Scientific classification
- Kingdom: Animalia
- Phylum: Chordata
- Class: Aves
- Order: Cuculiformes
- Family: Cuculidae
- Genus: Coua
- Species: C. cursor
- Binomial name: Coua cursor Grandidier, 1867

= Running coua =

- Genus: Coua
- Species: cursor
- Authority: Grandidier, 1867
- Conservation status: LC

Species of bird

The running coua (Coua cursor) is a species of cuckoo in the family Cuculidae.
It is endemic to Madagascar.

Its natural habitat is subtropical or tropical dry forests.

==Description==
Adult running coua are approximately 34–40 cm in length. Adults appear grey-green above, with a blue and pink face outlined in black and dark blue skin around the eye. The back is bright pink, outlined by black feathers. The running coau's breast is purplish. Juveniles have similar coloration, although duller, and without black on the face.

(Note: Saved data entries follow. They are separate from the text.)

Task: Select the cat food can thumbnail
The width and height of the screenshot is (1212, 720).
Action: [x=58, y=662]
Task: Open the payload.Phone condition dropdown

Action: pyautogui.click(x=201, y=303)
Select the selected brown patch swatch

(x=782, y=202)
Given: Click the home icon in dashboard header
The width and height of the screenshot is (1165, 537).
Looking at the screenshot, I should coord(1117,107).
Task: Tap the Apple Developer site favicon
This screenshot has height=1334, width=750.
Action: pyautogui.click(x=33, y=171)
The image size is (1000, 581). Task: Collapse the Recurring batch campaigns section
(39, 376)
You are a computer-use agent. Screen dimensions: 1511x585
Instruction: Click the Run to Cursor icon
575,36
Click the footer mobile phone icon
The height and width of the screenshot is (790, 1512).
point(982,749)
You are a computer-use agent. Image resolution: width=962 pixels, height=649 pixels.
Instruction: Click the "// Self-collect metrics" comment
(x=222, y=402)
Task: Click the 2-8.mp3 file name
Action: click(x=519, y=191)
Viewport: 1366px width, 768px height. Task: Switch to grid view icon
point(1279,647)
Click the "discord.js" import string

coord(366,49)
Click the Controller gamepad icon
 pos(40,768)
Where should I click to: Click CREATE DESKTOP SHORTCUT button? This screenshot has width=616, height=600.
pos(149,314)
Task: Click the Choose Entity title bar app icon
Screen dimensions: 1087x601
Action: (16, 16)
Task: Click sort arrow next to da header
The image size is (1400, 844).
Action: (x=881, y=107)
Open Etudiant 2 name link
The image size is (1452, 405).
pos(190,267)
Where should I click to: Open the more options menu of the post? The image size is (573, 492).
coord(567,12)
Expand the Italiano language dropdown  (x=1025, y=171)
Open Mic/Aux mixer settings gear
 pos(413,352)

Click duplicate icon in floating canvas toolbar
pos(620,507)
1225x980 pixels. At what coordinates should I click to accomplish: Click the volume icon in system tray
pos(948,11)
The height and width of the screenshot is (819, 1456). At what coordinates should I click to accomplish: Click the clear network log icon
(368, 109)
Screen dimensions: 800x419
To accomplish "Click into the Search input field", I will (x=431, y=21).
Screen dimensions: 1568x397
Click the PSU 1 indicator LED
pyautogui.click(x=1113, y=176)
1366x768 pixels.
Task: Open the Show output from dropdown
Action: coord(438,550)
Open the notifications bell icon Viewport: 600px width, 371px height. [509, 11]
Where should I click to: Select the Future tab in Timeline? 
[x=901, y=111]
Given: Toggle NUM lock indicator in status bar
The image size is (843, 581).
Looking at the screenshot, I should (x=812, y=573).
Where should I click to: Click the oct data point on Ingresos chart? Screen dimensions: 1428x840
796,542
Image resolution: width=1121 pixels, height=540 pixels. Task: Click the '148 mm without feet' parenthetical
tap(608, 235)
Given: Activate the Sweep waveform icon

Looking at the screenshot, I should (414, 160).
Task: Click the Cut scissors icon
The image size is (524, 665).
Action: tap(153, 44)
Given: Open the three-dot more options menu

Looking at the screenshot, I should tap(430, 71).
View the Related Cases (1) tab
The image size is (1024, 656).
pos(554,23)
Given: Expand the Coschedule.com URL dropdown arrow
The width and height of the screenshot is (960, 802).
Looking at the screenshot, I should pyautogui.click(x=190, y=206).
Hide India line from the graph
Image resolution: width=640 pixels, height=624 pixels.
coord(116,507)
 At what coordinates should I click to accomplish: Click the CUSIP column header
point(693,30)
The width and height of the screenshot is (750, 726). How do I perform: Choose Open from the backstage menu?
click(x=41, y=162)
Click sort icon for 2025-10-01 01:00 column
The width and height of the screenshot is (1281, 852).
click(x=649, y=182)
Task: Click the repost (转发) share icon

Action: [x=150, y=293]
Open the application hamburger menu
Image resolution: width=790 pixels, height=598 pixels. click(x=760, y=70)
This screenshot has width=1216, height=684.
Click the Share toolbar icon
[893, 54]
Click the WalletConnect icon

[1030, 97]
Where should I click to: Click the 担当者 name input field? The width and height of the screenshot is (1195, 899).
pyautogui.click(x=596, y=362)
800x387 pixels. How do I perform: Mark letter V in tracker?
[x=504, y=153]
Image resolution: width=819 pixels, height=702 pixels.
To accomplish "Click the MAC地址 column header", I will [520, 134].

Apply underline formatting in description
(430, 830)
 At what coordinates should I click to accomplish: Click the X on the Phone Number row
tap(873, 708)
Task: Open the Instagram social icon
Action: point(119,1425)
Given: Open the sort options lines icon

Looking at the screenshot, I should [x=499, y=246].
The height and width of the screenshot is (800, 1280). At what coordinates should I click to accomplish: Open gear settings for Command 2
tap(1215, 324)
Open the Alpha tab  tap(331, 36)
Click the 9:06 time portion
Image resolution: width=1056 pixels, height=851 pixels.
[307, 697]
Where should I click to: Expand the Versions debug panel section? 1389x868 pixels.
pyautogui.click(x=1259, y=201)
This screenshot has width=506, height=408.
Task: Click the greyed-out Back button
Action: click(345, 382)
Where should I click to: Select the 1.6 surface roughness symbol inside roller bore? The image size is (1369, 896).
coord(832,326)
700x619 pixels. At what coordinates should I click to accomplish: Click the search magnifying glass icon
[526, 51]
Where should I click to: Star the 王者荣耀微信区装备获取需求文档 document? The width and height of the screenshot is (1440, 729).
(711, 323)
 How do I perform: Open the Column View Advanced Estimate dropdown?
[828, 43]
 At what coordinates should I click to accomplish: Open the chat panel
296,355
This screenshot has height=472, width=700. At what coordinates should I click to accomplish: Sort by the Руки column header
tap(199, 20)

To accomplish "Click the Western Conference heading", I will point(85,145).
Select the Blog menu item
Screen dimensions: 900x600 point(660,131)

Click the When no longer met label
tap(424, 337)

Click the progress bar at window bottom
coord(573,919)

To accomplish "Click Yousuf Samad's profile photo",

==Distribution and habitat==
The running coua is endemic to Madagascar, and is found to the south and south-west of the island. Its typical habitat is sub-arid thorn scrub, spiny desert, dry woodlands, and low forest bush. The running coau is not globally threatened.

==Behavior and ecology==
The running coau is a terrestrial bird, typically found alone or in a pair. It walks and hops on the ground, running when threatened. Its diet consists of beetles, ants, spiders, and plants.

The running coau breeds during the rainy season, and lays its eggs during October. It nests in a bush about 2 m above the ground, building its nest of twigs and bark, lined with leaf stalks.